_OBJECTIVE:_
Please quote each of the rows below word for word and in the same order, leaving nothing out and changing nothing.

▼▼▼

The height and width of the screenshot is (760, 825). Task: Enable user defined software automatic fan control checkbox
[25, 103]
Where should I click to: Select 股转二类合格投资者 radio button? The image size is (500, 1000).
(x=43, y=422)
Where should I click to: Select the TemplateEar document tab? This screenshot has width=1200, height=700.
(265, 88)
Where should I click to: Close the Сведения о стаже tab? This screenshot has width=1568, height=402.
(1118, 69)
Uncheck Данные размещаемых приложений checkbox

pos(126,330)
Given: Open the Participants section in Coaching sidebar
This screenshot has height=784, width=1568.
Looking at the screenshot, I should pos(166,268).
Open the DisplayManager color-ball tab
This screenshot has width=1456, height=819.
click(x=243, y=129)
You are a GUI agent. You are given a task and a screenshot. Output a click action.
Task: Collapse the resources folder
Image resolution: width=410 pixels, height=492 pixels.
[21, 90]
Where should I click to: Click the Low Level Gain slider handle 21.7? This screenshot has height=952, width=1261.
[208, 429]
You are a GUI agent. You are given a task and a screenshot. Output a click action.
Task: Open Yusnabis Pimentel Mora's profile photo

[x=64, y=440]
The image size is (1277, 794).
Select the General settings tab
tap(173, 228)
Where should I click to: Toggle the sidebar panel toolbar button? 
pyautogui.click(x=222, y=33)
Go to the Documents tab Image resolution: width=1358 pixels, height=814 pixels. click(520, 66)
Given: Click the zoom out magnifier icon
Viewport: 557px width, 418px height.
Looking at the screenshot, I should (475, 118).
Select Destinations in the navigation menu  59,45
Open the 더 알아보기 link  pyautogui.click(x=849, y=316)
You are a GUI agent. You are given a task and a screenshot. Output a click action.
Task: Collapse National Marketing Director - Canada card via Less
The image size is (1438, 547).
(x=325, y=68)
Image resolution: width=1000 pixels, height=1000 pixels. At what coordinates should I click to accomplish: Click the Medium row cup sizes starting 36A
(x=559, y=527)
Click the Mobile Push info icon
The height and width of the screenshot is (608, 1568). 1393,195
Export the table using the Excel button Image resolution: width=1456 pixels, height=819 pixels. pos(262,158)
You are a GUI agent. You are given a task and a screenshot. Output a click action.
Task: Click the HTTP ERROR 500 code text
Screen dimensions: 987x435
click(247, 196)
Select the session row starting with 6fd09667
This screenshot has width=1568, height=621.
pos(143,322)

▲▲▲

_FINAL ANSWER:_
The height and width of the screenshot is (760, 825). Task: Enable user defined software automatic fan control checkbox
[25, 103]
Where should I click to: Select 股转二类合格投资者 radio button? The image size is (500, 1000).
(x=43, y=422)
Where should I click to: Select the TemplateEar document tab? This screenshot has width=1200, height=700.
(265, 88)
Where should I click to: Close the Сведения о стаже tab? This screenshot has width=1568, height=402.
(1118, 69)
Uncheck Данные размещаемых приложений checkbox

pos(126,330)
Given: Open the Participants section in Coaching sidebar
This screenshot has height=784, width=1568.
Looking at the screenshot, I should pos(166,268).
Open the DisplayManager color-ball tab
This screenshot has width=1456, height=819.
click(x=243, y=129)
You are a GUI agent. You are given a task and a screenshot. Output a click action.
Task: Collapse the resources folder
Image resolution: width=410 pixels, height=492 pixels.
[21, 90]
Where should I click to: Click the Low Level Gain slider handle 21.7? This screenshot has height=952, width=1261.
[208, 429]
You are a GUI agent. You are given a task and a screenshot. Output a click action.
Task: Open Yusnabis Pimentel Mora's profile photo

[x=64, y=440]
The image size is (1277, 794).
Select the General settings tab
tap(173, 228)
Where should I click to: Toggle the sidebar panel toolbar button? 
pyautogui.click(x=222, y=33)
Go to the Documents tab Image resolution: width=1358 pixels, height=814 pixels. click(520, 66)
Given: Click the zoom out magnifier icon
Viewport: 557px width, 418px height.
Looking at the screenshot, I should (475, 118).
Select Destinations in the navigation menu  59,45
Open the 더 알아보기 link  pyautogui.click(x=849, y=316)
You are a GUI agent. You are given a task and a screenshot. Output a click action.
Task: Collapse National Marketing Director - Canada card via Less
The image size is (1438, 547).
(x=325, y=68)
Image resolution: width=1000 pixels, height=1000 pixels. At what coordinates should I click to accomplish: Click the Medium row cup sizes starting 36A
(x=559, y=527)
Click the Mobile Push info icon
The height and width of the screenshot is (608, 1568). 1393,195
Export the table using the Excel button Image resolution: width=1456 pixels, height=819 pixels. pos(262,158)
You are a GUI agent. You are given a task and a screenshot. Output a click action.
Task: Click the HTTP ERROR 500 code text
Screen dimensions: 987x435
click(247, 196)
Select the session row starting with 6fd09667
This screenshot has width=1568, height=621.
pos(143,322)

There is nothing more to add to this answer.